### WHAT IS NEEDED:
Every line of the data below should be printed exactly.
#### RECORDS FOR PROCESSING
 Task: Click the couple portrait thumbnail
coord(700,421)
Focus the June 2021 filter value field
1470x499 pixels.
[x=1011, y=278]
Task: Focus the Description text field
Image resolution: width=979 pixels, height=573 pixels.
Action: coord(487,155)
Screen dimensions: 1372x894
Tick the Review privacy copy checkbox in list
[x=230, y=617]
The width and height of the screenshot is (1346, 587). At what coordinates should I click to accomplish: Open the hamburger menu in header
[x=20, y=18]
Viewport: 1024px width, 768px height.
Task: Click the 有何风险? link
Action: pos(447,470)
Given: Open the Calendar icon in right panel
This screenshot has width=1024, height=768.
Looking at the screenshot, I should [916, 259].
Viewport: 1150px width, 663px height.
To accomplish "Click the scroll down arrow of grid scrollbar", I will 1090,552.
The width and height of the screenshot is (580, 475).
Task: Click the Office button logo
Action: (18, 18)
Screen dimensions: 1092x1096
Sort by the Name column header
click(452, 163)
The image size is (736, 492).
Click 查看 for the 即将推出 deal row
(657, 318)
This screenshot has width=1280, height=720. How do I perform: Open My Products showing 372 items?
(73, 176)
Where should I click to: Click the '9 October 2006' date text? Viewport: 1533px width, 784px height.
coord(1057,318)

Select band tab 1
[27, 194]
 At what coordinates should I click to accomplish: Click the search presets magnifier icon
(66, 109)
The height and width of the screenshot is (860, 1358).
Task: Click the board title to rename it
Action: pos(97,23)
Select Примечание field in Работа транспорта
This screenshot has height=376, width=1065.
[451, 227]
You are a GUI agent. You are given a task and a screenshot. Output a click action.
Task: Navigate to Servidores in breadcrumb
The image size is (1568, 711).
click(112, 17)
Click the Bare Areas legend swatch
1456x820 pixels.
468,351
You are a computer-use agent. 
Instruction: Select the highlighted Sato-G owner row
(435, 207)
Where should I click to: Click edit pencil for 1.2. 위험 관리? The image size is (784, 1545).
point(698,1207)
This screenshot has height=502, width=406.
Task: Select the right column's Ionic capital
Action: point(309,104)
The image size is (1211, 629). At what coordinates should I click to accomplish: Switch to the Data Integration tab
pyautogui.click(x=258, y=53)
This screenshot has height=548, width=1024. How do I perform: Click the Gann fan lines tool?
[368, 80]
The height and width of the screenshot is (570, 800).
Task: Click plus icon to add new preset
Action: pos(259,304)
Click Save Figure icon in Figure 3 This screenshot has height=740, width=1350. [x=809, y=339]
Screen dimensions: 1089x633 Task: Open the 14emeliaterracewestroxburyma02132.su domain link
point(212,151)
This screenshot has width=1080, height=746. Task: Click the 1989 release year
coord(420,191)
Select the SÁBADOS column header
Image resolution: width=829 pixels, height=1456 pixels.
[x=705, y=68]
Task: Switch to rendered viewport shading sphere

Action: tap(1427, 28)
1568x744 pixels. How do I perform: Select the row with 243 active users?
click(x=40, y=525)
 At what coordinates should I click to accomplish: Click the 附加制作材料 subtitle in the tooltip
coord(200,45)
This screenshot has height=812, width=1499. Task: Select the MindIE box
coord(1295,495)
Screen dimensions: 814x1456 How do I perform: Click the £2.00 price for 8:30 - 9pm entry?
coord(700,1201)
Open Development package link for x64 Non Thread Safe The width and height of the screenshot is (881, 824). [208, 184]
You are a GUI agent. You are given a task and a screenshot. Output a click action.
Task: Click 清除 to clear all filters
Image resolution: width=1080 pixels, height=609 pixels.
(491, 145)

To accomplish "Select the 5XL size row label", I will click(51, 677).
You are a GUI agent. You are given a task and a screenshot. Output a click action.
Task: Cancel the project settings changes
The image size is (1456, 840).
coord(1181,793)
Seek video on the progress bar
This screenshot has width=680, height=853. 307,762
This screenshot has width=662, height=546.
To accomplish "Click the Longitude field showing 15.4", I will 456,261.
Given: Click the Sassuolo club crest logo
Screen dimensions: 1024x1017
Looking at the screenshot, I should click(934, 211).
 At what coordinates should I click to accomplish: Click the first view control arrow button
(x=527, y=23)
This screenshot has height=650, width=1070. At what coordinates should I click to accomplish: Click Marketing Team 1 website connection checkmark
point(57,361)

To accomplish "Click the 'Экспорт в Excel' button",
########
### RESPONSE:
 Task: Click the couple portrait thumbnail
coord(700,421)
Focus the June 2021 filter value field
1470x499 pixels.
[x=1011, y=278]
Task: Focus the Description text field
Image resolution: width=979 pixels, height=573 pixels.
Action: coord(487,155)
Screen dimensions: 1372x894
Tick the Review privacy copy checkbox in list
[x=230, y=617]
The width and height of the screenshot is (1346, 587). At what coordinates should I click to accomplish: Open the hamburger menu in header
[x=20, y=18]
Viewport: 1024px width, 768px height.
Task: Click the 有何风险? link
Action: pos(447,470)
Given: Open the Calendar icon in right panel
This screenshot has width=1024, height=768.
Looking at the screenshot, I should [916, 259].
Viewport: 1150px width, 663px height.
To accomplish "Click the scroll down arrow of grid scrollbar", I will 1090,552.
The width and height of the screenshot is (580, 475).
Task: Click the Office button logo
Action: (18, 18)
Screen dimensions: 1092x1096
Sort by the Name column header
click(452, 163)
The image size is (736, 492).
Click 查看 for the 即将推出 deal row
(657, 318)
This screenshot has width=1280, height=720. How do I perform: Open My Products showing 372 items?
(73, 176)
Where should I click to: Click the '9 October 2006' date text? Viewport: 1533px width, 784px height.
coord(1057,318)

Select band tab 1
[27, 194]
 At what coordinates should I click to accomplish: Click the search presets magnifier icon
(66, 109)
The height and width of the screenshot is (860, 1358).
Task: Click the board title to rename it
Action: pos(97,23)
Select Примечание field in Работа транспорта
This screenshot has height=376, width=1065.
[451, 227]
You are a GUI agent. You are given a task and a screenshot. Output a click action.
Task: Navigate to Servidores in breadcrumb
The image size is (1568, 711).
click(112, 17)
Click the Bare Areas legend swatch
1456x820 pixels.
468,351
You are a computer-use agent. 
Instruction: Select the highlighted Sato-G owner row
(435, 207)
Where should I click to: Click edit pencil for 1.2. 위험 관리? The image size is (784, 1545).
point(698,1207)
This screenshot has height=502, width=406.
Task: Select the right column's Ionic capital
Action: point(309,104)
The image size is (1211, 629). At what coordinates should I click to accomplish: Switch to the Data Integration tab
pyautogui.click(x=258, y=53)
This screenshot has height=548, width=1024. How do I perform: Click the Gann fan lines tool?
[368, 80]
The height and width of the screenshot is (570, 800).
Task: Click plus icon to add new preset
Action: pos(259,304)
Click Save Figure icon in Figure 3 This screenshot has height=740, width=1350. [x=809, y=339]
Screen dimensions: 1089x633 Task: Open the 14emeliaterracewestroxburyma02132.su domain link
point(212,151)
This screenshot has width=1080, height=746. Task: Click the 1989 release year
coord(420,191)
Select the SÁBADOS column header
Image resolution: width=829 pixels, height=1456 pixels.
[x=705, y=68]
Task: Switch to rendered viewport shading sphere

Action: tap(1427, 28)
1568x744 pixels. How do I perform: Select the row with 243 active users?
click(x=40, y=525)
 At what coordinates should I click to accomplish: Click the 附加制作材料 subtitle in the tooltip
coord(200,45)
This screenshot has height=812, width=1499. Task: Select the MindIE box
coord(1295,495)
Screen dimensions: 814x1456 How do I perform: Click the £2.00 price for 8:30 - 9pm entry?
coord(700,1201)
Open Development package link for x64 Non Thread Safe The width and height of the screenshot is (881, 824). [208, 184]
You are a GUI agent. You are given a task and a screenshot. Output a click action.
Task: Click 清除 to clear all filters
Image resolution: width=1080 pixels, height=609 pixels.
(491, 145)

To accomplish "Select the 5XL size row label", I will click(51, 677).
You are a GUI agent. You are given a task and a screenshot. Output a click action.
Task: Cancel the project settings changes
The image size is (1456, 840).
coord(1181,793)
Seek video on the progress bar
This screenshot has width=680, height=853. 307,762
This screenshot has width=662, height=546.
To accomplish "Click the Longitude field showing 15.4", I will 456,261.
Given: Click the Sassuolo club crest logo
Screen dimensions: 1024x1017
Looking at the screenshot, I should click(934, 211).
 At what coordinates should I click to accomplish: Click the first view control arrow button
(x=527, y=23)
This screenshot has height=650, width=1070. At what coordinates should I click to accomplish: Click Marketing Team 1 website connection checkmark
point(57,361)

To accomplish "Click the 'Экспорт в Excel' button",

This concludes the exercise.